Collectively, all of the above are referred to as "Strategic Transactions." The
Fund may also invest in income securities the terms of which include elements of
or are similar in effect to Strategic Transactions in which it may engage.
Strategic Transactions may be used to attempt to protect against possible
changes in the market value of securities held in or to be purchased for the
Fund's portfolio resulting from securities markets, to protect the Fund's
unrealized gains in the value of its portfolio securities, to facilitate the
sale of such securities for investment purposes, to protect against changes in
currency exchange rates, or to establish a position in the derivatives markets
as a temporary substitute for purchasing or selling particular securities.
 
  Any or all of these investment techniques may be used at any time and there is
no particular strategy that dictates the use of one technique rather than
another, as use of any Strategic Transaction is a function of numerous variables
including market conditions. The ability of the Fund to utilize these Strategic
Transactions successfully will depend on the Adviser's ability to predict
pertinent market movements, which cannot be assured. The Fund will comply with
applicable regulatory requirements when implementing these strategies,
techniques and instruments.
 
  Strategic Transactions have risks associated with them including possible
default by the other party to the transaction, illiquidity and, to the extent
the Adviser's view as to certain market movements is incorrect, the risk that
the use of such Strategic Transactions could result in losses greater than if
they had not been used. Use of put and call options may result in losses to the
Fund, force the sale of portfolio securities at inopportune times or for prices
other than current market values, limit the amount of appreciation the Fund can
realize on its investments or cause the Fund to hold a security it might
otherwise sell. The use of currency transactions can result in the Fund
incurring losses as a result of a number of factors including the imposition of
exchange controls, suspension of settlements or the inability to deliver or
receive a specified currency. The use of options and futures transactions
entails certain other risks. In particular, the variable degree of correlation
between price movements of futures contracts and price movements in the related
portfolio position of the Fund creates the possibility that losses on the
hedging instrument may be greater than gains in the value of the Fund's
position. In addition, futures and options markets may not be liquid in all
circumstances and certain over-the-counter options may have no markets. As a
result, in certain markets, the Fund might not be able to close out a
transaction without incurring substantial losses, if at all. Although the
contemplated use of these futures contracts and options thereon should tend to
minimize the risk of loss due to a decline in the value of the hedged position,
at the same time they tend to limit any potential gain which might result from
an increase in value of such position. To the extent that a futures contract or
an option thereon is used to protect against possible changes in the market
value of securities that the Fund anticipates acquiring and the Fund
subsequently does not acquire such securities, the Fund will have incurred the
transactional expenses associated with entering into such transaction and will
be subject to the risks inherent in an unhedged purchase of such futures
contract or option.

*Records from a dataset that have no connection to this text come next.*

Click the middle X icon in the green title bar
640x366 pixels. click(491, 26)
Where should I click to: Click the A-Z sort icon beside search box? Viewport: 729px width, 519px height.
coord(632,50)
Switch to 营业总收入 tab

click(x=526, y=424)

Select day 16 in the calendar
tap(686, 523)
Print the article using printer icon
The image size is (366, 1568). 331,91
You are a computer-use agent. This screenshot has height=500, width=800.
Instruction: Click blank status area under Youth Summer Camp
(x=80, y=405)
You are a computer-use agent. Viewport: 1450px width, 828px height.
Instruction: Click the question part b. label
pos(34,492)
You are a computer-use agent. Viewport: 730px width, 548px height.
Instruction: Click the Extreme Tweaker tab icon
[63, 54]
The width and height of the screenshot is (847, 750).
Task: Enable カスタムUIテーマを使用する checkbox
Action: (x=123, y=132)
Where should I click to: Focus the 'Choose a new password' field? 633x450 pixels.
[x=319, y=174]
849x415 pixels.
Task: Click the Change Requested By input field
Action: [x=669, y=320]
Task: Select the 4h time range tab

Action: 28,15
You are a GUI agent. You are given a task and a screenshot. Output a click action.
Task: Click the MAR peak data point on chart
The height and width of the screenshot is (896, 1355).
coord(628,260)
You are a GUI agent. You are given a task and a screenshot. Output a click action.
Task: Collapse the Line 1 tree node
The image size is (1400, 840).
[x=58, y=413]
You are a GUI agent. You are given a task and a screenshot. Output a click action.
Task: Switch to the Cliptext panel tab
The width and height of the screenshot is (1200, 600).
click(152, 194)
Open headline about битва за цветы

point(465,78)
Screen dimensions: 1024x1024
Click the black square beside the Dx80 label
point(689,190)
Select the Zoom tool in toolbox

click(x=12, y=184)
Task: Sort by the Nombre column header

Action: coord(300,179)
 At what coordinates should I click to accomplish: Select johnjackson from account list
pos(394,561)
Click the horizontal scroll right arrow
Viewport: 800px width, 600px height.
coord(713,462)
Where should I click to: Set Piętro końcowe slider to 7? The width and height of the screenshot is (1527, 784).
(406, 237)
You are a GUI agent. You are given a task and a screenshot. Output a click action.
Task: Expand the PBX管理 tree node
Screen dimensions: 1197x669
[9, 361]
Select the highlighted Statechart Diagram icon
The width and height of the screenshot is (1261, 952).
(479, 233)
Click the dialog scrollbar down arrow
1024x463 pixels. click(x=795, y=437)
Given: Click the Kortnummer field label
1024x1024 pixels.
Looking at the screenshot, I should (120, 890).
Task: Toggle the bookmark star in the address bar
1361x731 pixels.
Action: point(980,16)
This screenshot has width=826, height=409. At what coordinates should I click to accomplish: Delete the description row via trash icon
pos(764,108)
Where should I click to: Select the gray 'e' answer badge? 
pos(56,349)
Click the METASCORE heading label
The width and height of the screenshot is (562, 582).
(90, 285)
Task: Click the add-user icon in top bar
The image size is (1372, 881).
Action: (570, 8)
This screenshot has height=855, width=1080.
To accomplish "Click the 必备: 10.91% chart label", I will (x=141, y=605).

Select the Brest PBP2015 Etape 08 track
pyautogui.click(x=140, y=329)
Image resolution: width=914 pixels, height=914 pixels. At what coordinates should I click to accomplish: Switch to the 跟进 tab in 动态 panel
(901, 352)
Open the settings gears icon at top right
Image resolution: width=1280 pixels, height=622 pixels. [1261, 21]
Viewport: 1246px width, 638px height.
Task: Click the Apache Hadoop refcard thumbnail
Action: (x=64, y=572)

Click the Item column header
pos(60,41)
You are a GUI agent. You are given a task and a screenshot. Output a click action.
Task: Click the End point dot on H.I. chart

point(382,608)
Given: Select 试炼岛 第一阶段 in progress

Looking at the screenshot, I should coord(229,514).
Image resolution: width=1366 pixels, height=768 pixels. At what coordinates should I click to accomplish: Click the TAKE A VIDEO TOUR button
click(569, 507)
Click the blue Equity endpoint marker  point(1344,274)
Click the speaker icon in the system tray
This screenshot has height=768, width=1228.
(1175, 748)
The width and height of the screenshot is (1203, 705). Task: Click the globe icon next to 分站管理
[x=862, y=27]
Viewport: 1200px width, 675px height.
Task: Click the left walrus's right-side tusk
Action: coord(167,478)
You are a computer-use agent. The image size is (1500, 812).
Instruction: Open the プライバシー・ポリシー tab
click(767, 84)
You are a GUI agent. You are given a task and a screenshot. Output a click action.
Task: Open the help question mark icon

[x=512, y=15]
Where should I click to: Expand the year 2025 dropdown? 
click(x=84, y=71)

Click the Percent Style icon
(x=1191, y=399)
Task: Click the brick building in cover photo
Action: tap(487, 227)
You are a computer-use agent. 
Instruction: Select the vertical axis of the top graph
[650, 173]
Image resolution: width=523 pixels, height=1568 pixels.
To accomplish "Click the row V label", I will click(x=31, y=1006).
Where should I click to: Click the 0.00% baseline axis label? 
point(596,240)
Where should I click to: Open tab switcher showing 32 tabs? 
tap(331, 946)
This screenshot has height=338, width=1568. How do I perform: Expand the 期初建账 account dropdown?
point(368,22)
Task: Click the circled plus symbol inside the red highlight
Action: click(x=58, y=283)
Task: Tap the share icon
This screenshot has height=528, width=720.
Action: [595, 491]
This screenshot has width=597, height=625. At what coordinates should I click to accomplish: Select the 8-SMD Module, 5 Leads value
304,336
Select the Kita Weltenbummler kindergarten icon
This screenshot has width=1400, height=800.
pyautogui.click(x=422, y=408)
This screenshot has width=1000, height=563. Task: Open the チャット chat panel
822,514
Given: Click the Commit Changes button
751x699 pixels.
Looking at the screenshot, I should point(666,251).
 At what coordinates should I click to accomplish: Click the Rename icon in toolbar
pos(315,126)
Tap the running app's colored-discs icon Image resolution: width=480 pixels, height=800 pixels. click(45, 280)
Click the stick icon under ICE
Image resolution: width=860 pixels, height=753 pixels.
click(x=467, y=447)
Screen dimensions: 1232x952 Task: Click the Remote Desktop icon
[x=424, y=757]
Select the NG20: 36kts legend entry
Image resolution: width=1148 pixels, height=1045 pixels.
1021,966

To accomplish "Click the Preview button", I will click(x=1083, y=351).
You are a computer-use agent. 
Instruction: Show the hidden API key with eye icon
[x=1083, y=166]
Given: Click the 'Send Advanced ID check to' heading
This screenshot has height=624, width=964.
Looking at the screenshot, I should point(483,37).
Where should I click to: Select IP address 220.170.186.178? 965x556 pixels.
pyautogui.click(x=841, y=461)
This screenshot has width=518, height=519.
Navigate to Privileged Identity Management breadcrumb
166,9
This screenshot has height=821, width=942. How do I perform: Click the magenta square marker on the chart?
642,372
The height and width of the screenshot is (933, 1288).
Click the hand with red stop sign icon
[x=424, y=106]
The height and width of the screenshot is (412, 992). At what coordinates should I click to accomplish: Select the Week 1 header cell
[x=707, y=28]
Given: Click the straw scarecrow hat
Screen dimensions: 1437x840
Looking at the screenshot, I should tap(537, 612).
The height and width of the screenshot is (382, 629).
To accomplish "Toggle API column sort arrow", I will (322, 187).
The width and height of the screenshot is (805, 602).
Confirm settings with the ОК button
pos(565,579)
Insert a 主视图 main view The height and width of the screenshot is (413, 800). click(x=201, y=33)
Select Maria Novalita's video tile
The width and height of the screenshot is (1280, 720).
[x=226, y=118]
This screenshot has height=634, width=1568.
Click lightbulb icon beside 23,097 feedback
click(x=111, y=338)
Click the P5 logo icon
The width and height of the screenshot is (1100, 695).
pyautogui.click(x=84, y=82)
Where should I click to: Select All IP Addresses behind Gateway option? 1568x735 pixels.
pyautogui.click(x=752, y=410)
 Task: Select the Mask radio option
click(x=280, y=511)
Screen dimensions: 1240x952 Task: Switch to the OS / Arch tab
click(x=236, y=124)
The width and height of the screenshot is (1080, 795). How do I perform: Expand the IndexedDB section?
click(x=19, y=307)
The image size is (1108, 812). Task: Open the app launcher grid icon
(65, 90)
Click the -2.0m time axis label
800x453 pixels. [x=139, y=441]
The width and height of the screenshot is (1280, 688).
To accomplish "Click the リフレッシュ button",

Finally, the daily variation margin requirements for futures
contracts would create a greater ongoing potential financial risk than would
purchases of options, where the exposure is limited to the cost of the initial
premium. Losses resulting from the use of Strategic Transactions would reduce
net asset value, and possibly income, and such losses can be greater than if the
Strategic Transactions had not been utilized. The Strategic Transactions that
the Fund may use and some of their risks are described more fully in the Fund's
Statement of Additional Information. Income earned or deemed to be earned, if
any, by the Fund from its Strategic Transactions will generally be taxable
income of the Fund. See "Tax Status."
 
  INVESTMENT RESTRICTIONS. The Fund is subject to certain investment
restrictions which constitute fundamental policies. Fundamental policies cannot
be changed without the approval of the holders of a majority of the Fund's
outstanding voting
 
                                       12
<PAGE>   13
 
securities as defined in the Investment Company Act of 1940, as amended (the
"1940 Act"). See "Investment Policies and Restrictions" in the Statement of
Additional Information.
 
  PORTFOLIO TRANSACTIONS AND BROKERAGE ALLOCATION. The Adviser is responsible
for decisions to buy and sell securities for the Fund, the selection of brokers
and dealers to effect the transactions and the negotiation of prices and any
brokerage commissions.
 
  The Adviser is responsible for effecting securities transactions of the Fund
and will do so in a manner deemed fair and reasonable to shareholders of the
Fund. The Adviser's primary considerations in selecting the manner of executing
securities transactions for the Fund will be prompt execution of orders, the
size and breadth of the market for the security, the reliability, integrity and
financial condition and execution capability of the firm, the size of and
difficulty in executing the order, and the best net price. There are many
instances when, in the judgment of the Adviser, more than one firm can offer
comparable execution services. In selecting among such firms, consideration is
given to those firms which supply research and other services in addition to
execution services. If it is believed in the best interests of the Fund, the
Adviser may place portfolio transactions with brokers who provide research or
other services, even if the Fund will have to pay a higher commission than would
be the case if no weight were given to the broker's furnishing of such services.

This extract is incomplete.